## WHAT YOU WILL DO
In everything from the line containing "This screenshot has height=889, width=1920." down to the end of the lines, swap "VoIP" for "SIP" and reproduce those lines with nothing else altered. Leave the pictures out of your answer.
━━━━━ INFORMATION GIVEN ━━━━━
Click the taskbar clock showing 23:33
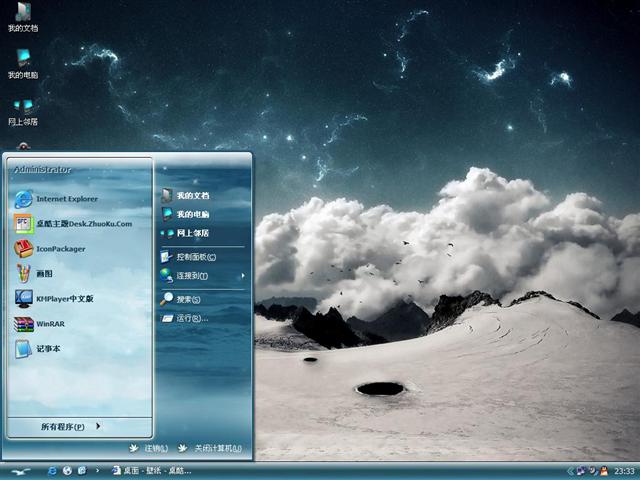640x480 pixels. coord(624,471)
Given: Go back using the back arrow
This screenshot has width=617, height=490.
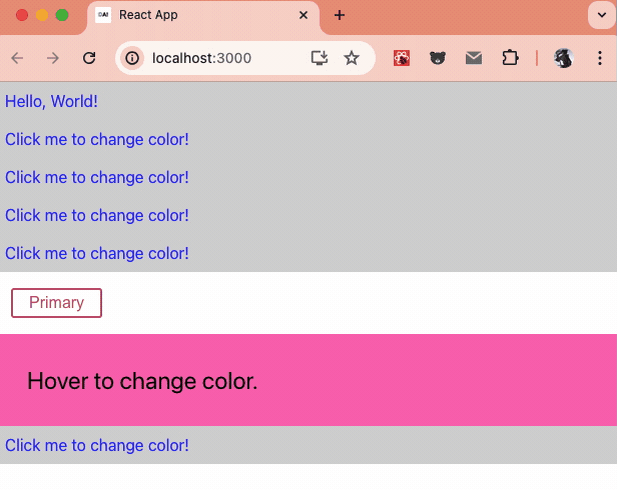Looking at the screenshot, I should (17, 58).
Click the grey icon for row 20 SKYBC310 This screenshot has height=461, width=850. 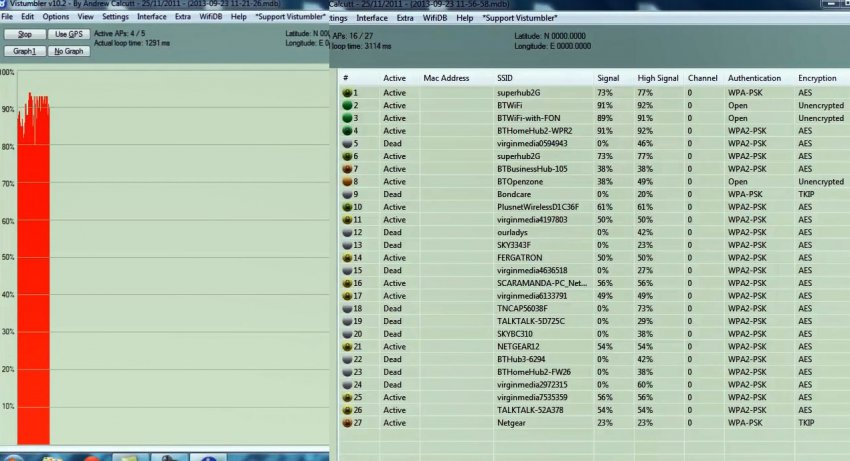[x=347, y=334]
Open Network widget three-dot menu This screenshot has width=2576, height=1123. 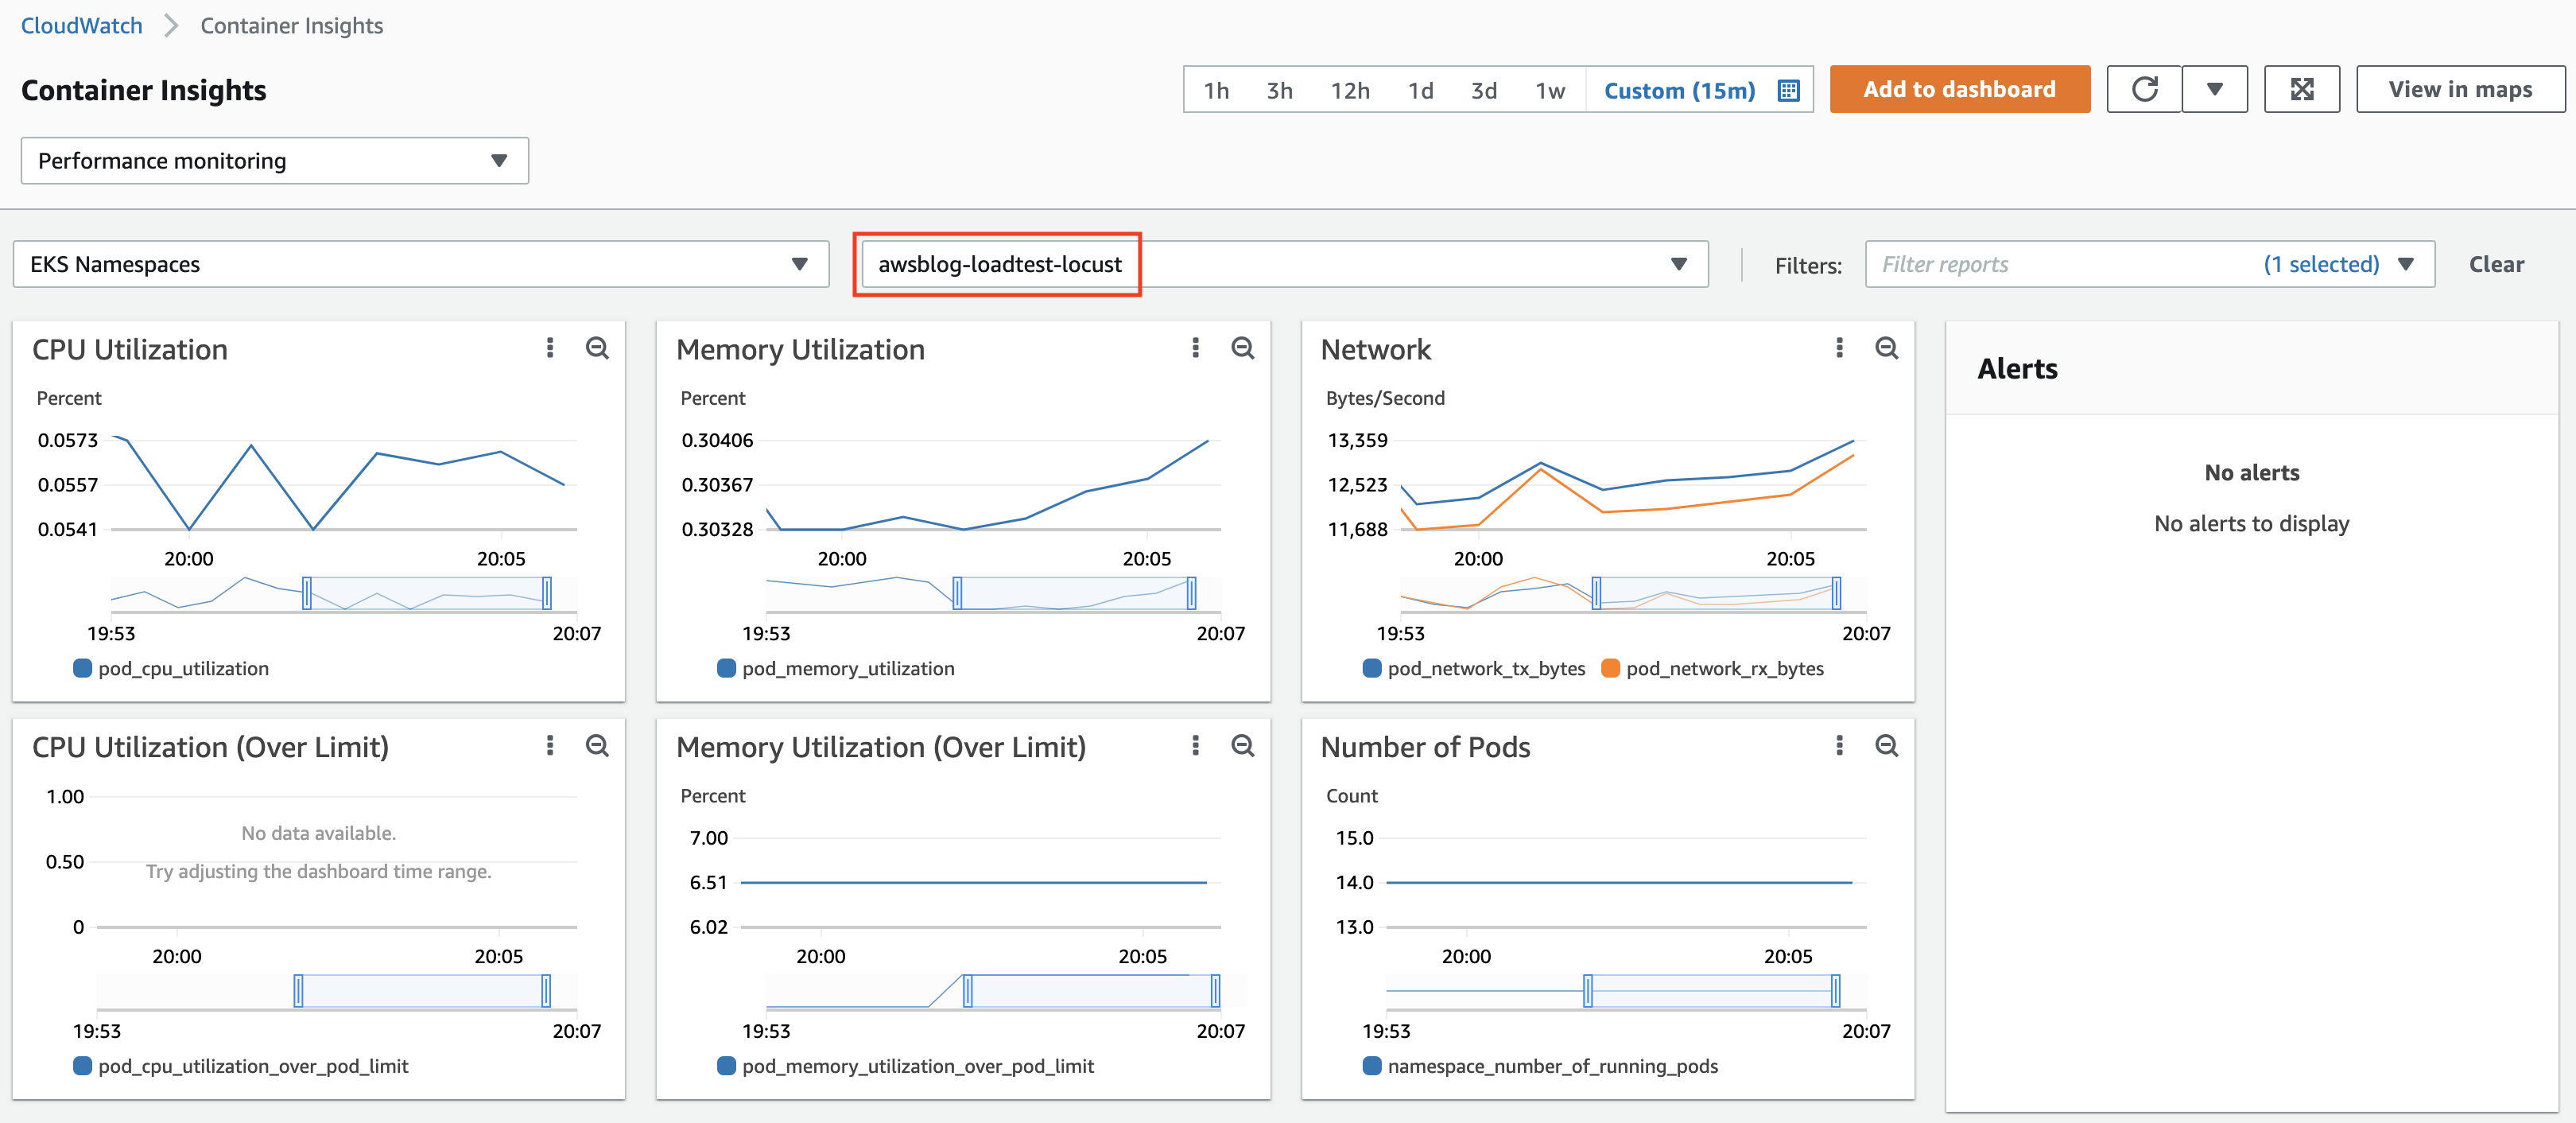(1838, 348)
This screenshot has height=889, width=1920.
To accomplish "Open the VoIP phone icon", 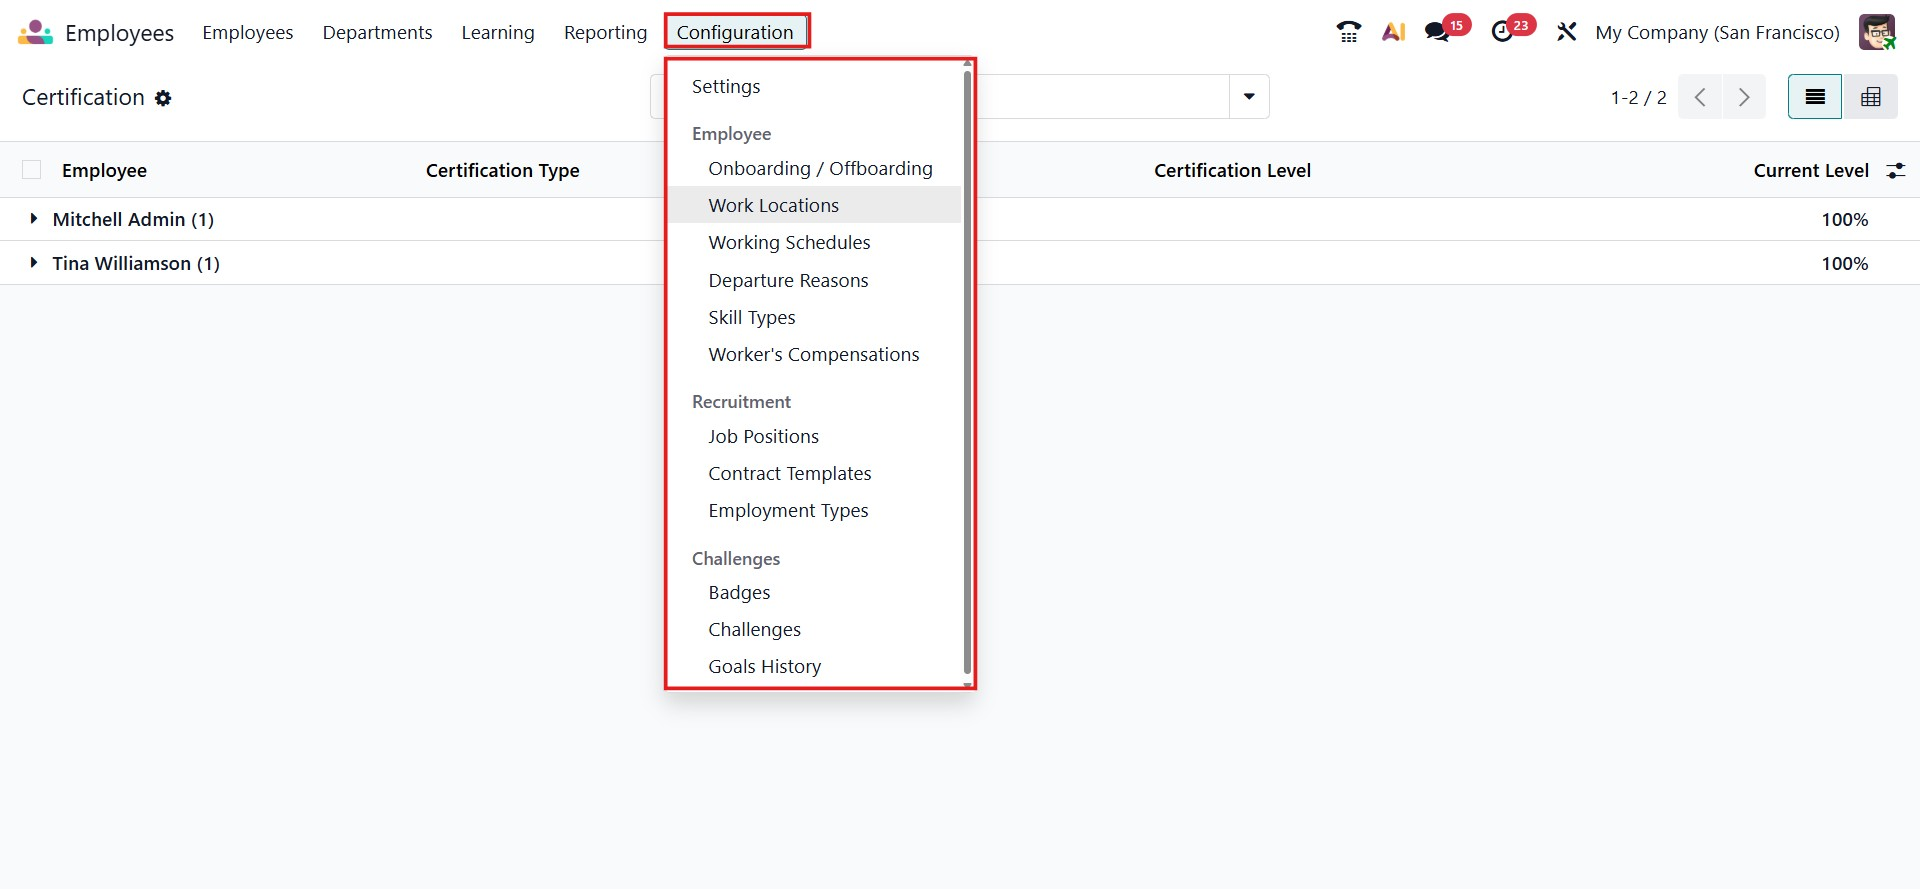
━━━━━
## COMPLETED EXERCISE
This screenshot has height=889, width=1920.
To accomplish "Open the SIP phone icon", 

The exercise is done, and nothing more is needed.